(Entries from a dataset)
-- START --

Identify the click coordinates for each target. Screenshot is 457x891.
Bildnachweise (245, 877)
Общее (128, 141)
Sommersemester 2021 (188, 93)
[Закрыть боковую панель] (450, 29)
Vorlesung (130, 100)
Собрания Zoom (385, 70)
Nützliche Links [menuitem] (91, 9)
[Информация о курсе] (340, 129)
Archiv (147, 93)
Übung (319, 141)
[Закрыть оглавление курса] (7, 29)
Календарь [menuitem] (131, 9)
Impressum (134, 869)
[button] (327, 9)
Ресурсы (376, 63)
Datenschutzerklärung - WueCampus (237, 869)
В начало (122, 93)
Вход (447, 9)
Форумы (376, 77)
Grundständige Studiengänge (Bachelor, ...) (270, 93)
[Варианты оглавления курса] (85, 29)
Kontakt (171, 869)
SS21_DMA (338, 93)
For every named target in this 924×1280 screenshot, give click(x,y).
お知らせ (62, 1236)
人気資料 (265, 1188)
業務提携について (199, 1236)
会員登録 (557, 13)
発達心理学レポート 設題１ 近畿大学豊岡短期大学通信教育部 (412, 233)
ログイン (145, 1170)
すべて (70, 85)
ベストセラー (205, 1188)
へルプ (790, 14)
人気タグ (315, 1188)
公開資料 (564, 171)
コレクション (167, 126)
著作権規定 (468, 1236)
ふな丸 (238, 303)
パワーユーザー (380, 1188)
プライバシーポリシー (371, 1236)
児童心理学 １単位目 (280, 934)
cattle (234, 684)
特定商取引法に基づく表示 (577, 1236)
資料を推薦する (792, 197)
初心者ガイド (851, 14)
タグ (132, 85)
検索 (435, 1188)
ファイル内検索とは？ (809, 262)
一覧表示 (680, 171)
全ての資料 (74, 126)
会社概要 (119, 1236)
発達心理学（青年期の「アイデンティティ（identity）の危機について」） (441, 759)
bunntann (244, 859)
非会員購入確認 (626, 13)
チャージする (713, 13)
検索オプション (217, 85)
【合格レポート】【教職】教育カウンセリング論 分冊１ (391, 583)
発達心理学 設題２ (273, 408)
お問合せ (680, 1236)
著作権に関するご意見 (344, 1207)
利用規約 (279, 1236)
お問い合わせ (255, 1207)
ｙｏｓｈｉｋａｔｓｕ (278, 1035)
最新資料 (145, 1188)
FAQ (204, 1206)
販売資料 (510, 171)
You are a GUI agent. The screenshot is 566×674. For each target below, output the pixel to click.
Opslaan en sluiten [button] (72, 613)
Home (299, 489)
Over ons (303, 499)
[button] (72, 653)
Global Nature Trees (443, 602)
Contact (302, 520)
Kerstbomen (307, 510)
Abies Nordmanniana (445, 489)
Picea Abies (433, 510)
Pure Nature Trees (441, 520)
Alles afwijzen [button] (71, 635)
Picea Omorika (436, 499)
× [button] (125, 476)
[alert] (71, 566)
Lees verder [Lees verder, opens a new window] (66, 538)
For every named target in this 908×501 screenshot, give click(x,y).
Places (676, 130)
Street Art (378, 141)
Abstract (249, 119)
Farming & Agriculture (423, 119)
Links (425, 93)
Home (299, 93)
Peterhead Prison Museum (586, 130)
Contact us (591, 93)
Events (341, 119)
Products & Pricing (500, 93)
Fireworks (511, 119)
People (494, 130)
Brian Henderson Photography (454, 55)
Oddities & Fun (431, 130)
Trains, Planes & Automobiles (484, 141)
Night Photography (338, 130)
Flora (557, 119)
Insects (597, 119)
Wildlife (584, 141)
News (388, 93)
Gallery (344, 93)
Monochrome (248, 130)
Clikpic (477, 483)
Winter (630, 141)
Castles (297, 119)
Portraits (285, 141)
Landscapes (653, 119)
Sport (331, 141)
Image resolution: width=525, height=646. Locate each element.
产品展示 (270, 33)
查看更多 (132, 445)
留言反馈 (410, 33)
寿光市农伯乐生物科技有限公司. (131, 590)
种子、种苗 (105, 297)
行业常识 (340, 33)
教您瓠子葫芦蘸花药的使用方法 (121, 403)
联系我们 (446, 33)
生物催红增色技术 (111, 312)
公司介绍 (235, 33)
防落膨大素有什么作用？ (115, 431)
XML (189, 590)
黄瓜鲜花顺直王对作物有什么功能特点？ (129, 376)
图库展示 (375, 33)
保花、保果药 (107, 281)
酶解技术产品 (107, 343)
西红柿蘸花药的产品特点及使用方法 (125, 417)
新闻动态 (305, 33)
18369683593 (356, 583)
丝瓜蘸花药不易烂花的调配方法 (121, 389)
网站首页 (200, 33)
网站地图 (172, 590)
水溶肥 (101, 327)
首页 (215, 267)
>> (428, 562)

-- END --

**DO THIS**
How many lines in the records above contain the word "every"? Reply with the number only.

**RESULT**
2